++++ Study material

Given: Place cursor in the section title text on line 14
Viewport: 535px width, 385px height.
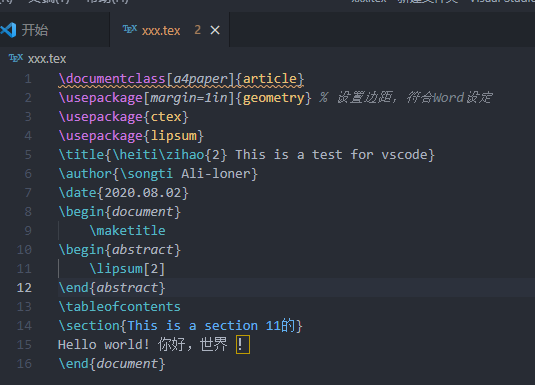Looking at the screenshot, I should (211, 326).
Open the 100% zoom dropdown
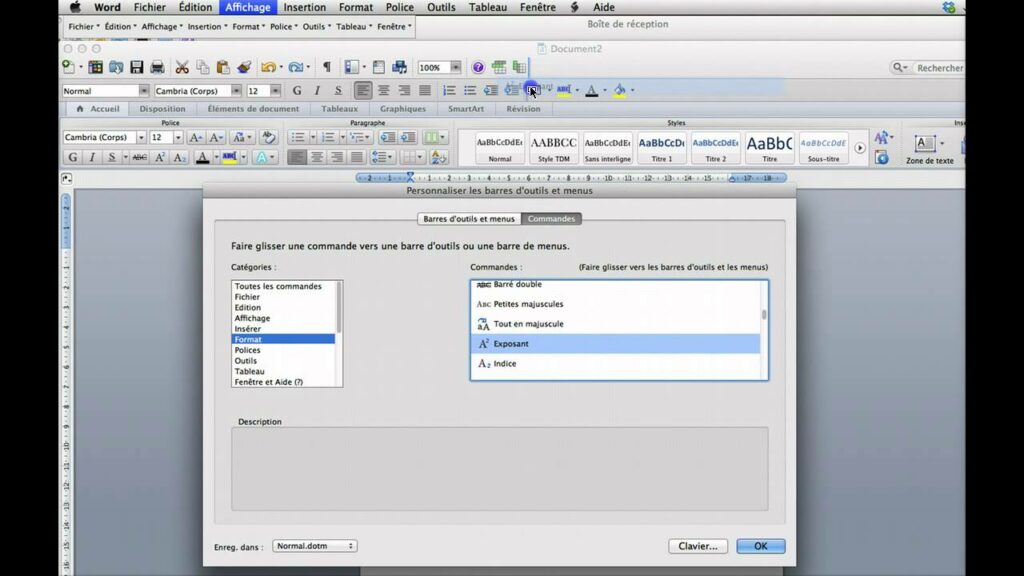This screenshot has width=1024, height=576. click(x=455, y=67)
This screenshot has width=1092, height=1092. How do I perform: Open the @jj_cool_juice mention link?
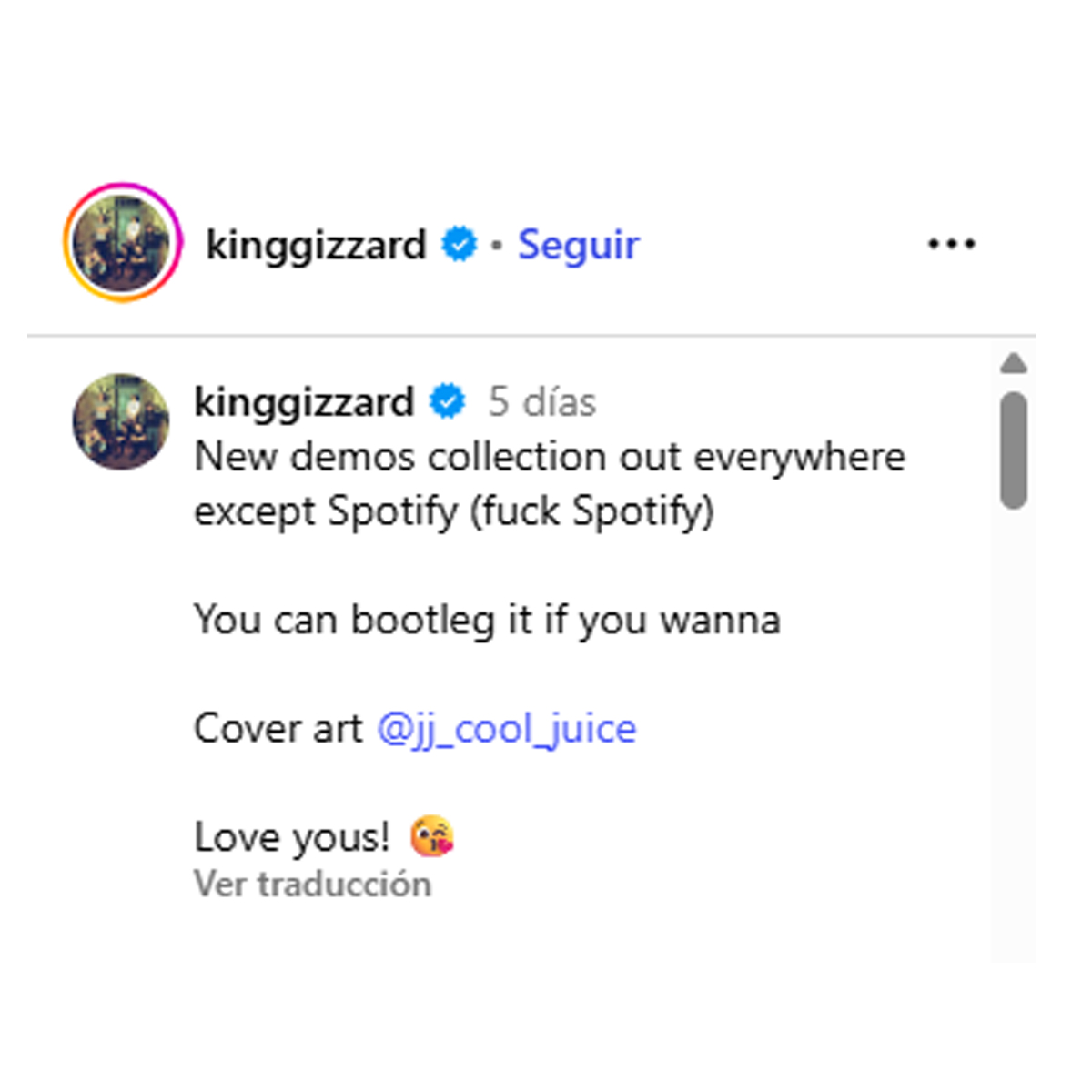(x=507, y=729)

++++++++

## Work order
Would you repeat the entries exactly, but with no pictures?

## Written response
Given: Place cursor in the section title text on line 14
Viewport: 535px width, 385px height.
Looking at the screenshot, I should (211, 326).
Open the 100% zoom dropdown
This screenshot has width=1024, height=576. click(x=455, y=67)
This screenshot has width=1092, height=1092. How do I perform: Open the @jj_cool_juice mention link?
(x=507, y=729)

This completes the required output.